Segment Open
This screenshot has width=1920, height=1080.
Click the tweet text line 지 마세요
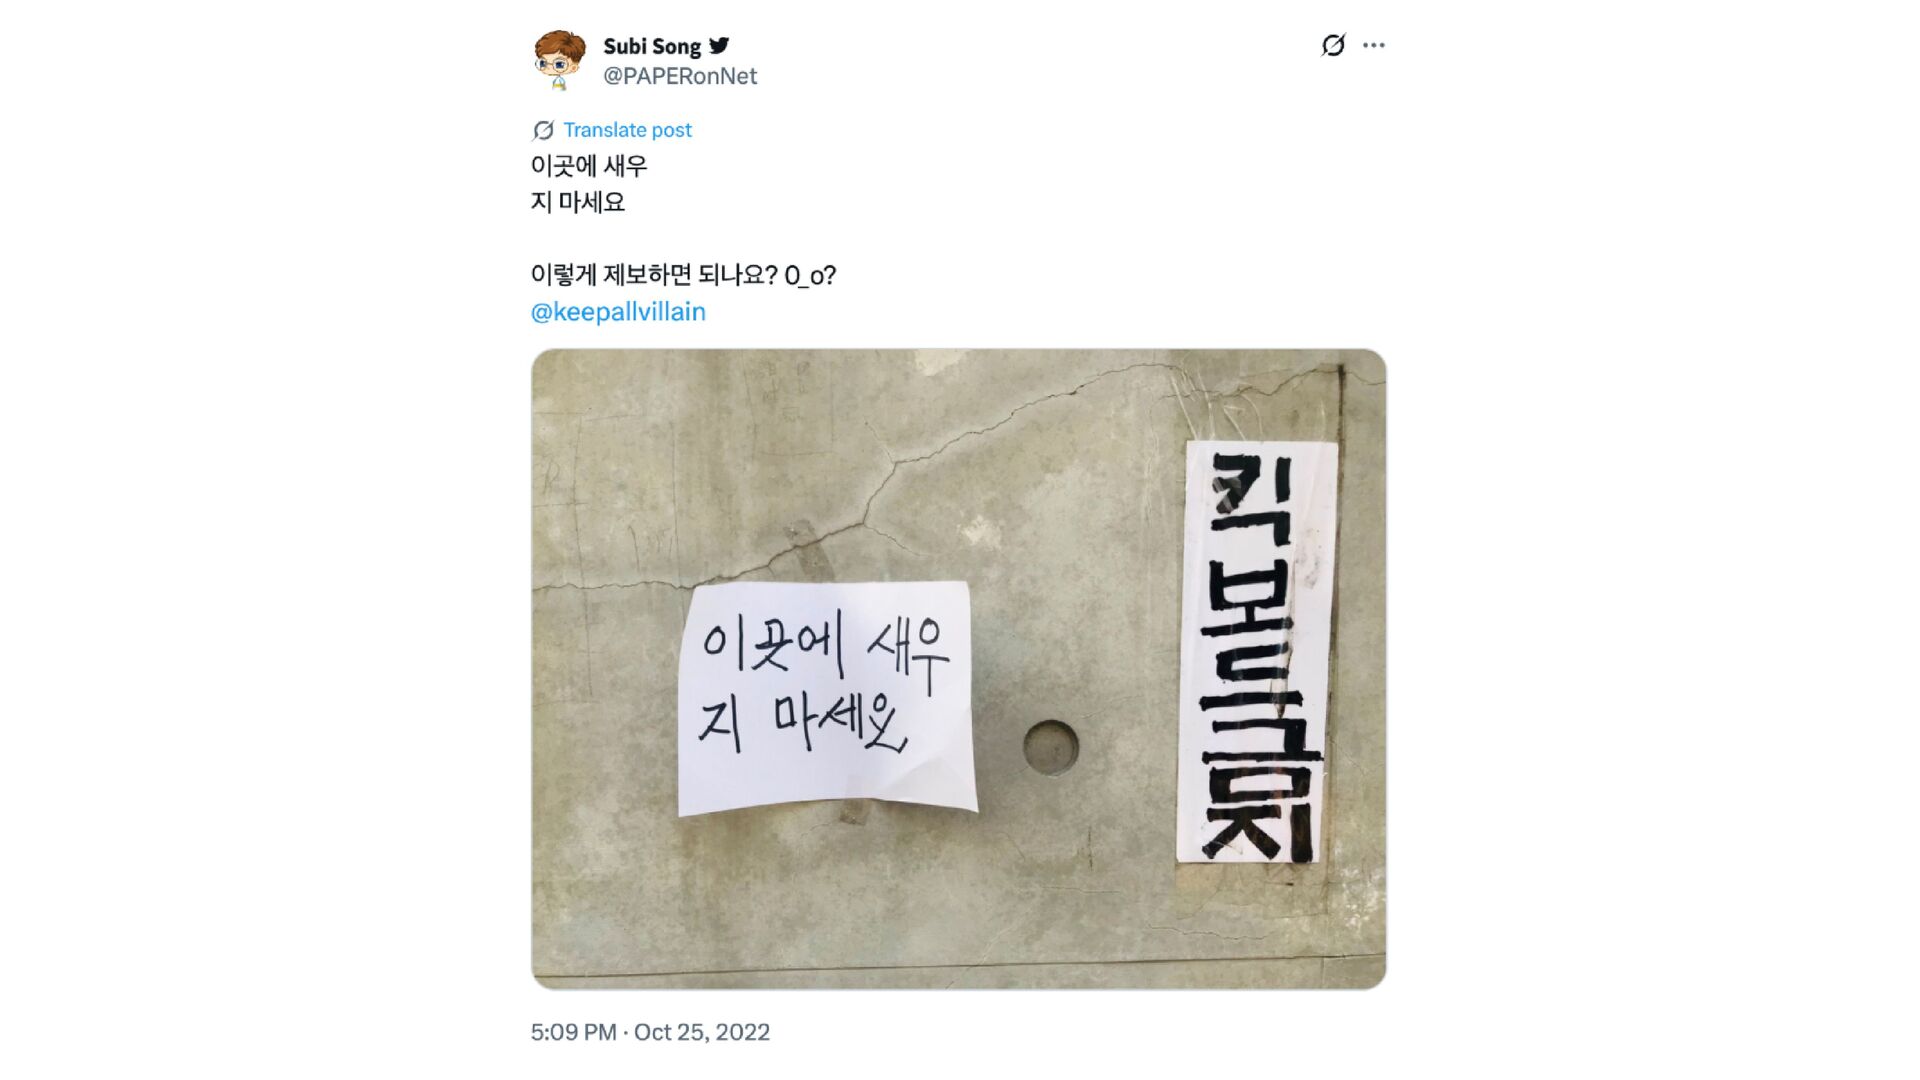578,202
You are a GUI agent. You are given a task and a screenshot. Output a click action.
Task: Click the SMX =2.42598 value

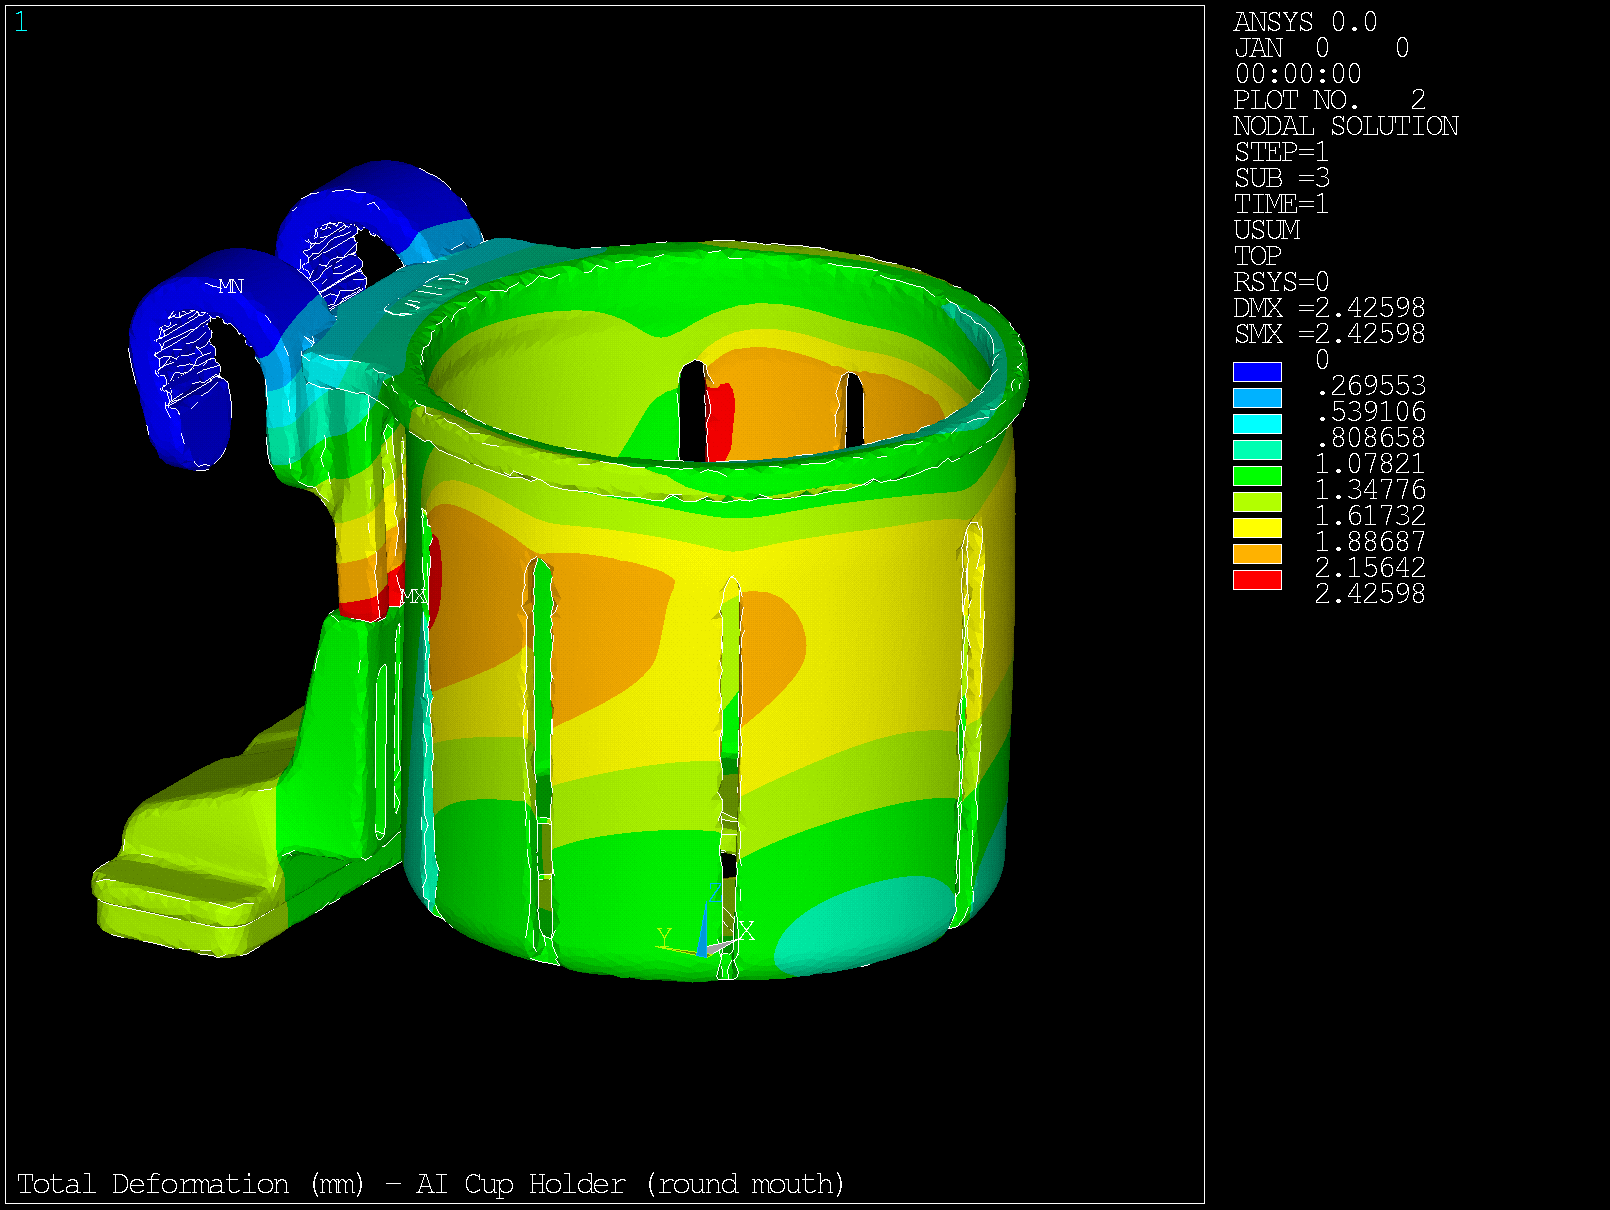[x=1329, y=334]
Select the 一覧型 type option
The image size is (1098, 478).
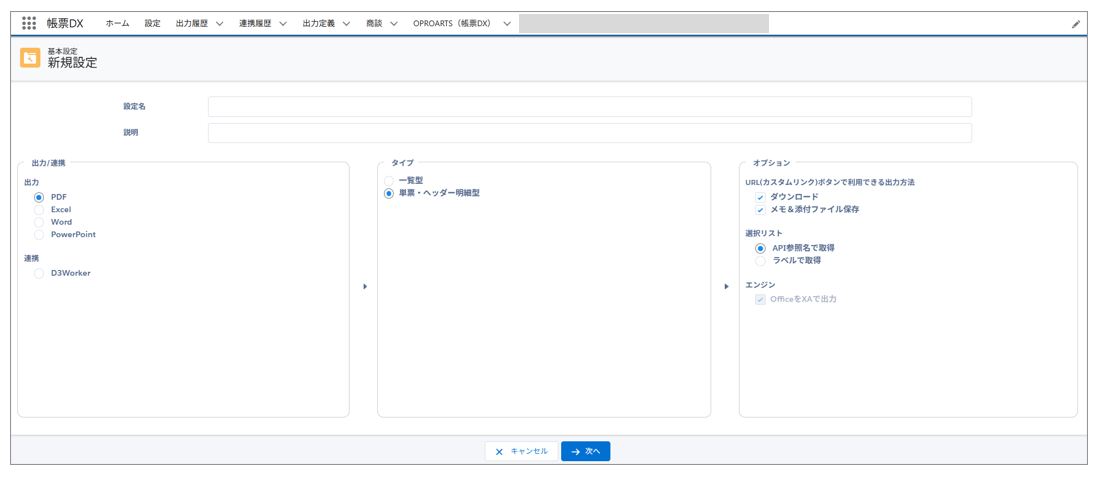(x=389, y=181)
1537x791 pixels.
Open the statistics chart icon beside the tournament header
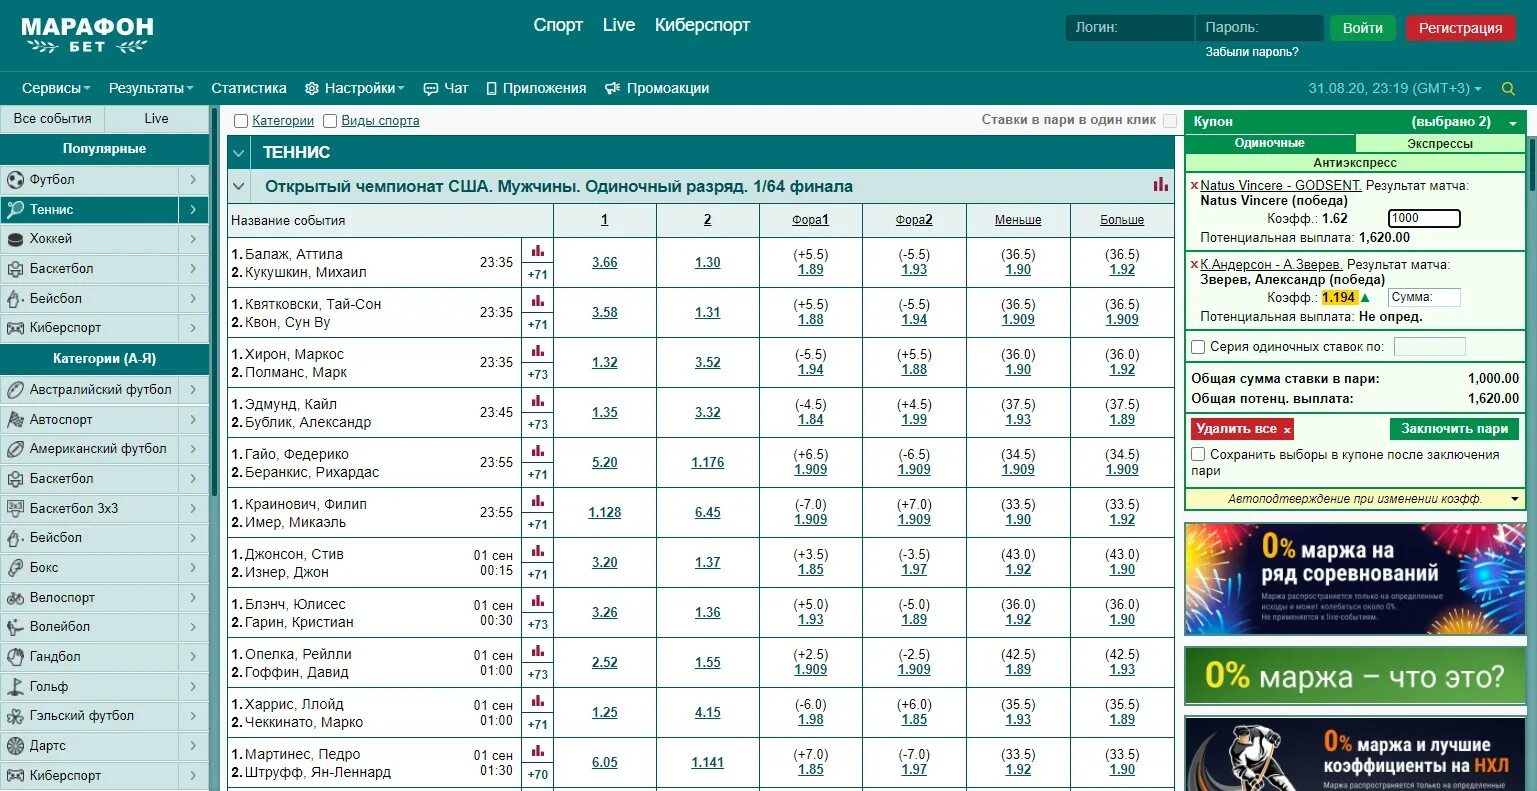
Segment Closed
Tally up the lines in the records that contain the word "screenshot" and give only the total.

2